The distance formula in one dimension is
$$D_1 = |x_2-x_1|$$
From the Pythagorean theorem, the distance formula in two dimensions is
$$D_2 = \sqrt{|x_2-x_1|^2 + |y_2-y_1|^2}$$
Now, in three dimensions, a student might innocently suppose that
$$D_3 = \sqrt[3]{|x_2-x_1|^3 + |y_2-y_1|^3 + |z_2-z_1|^3}$$
yet the Pythagorean theorem shows otherwise. Is there any physical intuition behind distances defined by $D_3$? What strange type of ruler would be needed to measure such a thing?
Instead of talking about distances $D(x,y)$ it is slightly easier to talk about norms $$N(x-y).$$
Your proposes $D_3$ is called the $L_3$ norm and is part of a family of norms $$\|x\|_p = \left(|x_1|^p + \ldots + |x_n|^p\right)^{1/p}$$ called the $L_p$ norms. For $p\geq1$ they obey all of the properties needed for a norm: positive for nonzero $x$, linear under multiplication by positive scalars, and satisfy the triangle inequality.
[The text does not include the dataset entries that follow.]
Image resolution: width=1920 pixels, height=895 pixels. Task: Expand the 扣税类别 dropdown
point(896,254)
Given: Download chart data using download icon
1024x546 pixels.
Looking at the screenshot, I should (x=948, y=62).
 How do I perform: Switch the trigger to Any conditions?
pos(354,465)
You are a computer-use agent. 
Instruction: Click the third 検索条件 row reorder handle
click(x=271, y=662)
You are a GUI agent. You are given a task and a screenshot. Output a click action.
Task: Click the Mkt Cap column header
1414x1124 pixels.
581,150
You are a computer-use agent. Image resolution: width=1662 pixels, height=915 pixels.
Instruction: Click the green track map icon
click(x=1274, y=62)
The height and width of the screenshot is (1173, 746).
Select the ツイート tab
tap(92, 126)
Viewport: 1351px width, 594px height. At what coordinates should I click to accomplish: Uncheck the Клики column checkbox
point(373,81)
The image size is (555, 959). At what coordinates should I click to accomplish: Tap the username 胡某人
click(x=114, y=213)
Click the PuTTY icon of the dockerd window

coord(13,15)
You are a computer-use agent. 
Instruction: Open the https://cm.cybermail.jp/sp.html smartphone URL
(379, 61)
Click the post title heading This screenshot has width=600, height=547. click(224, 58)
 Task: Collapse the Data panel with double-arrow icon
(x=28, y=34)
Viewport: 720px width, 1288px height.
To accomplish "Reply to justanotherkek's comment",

$p=2$ is the usual Euclidean norm and induces the usual Euclidean distance. In one dimension, all of the $L_p$ norms are equivalent, which is why you interpreted the $L_2$ norm as the $L_1$ norm.
So to answer your question, nothing goes wrong when you use the $L_3$ norm. You will get lengths that are somewhere between using the usual $L_2$ norm, and the $L_{\infty}$ or "max" norm which returns the magnitude of the largest component; as such, components of a vector that are small relative to the largest components will tend to get ignored by an $L_3$ ruler.
Here's what the unit circle would look like using such a norm:
:)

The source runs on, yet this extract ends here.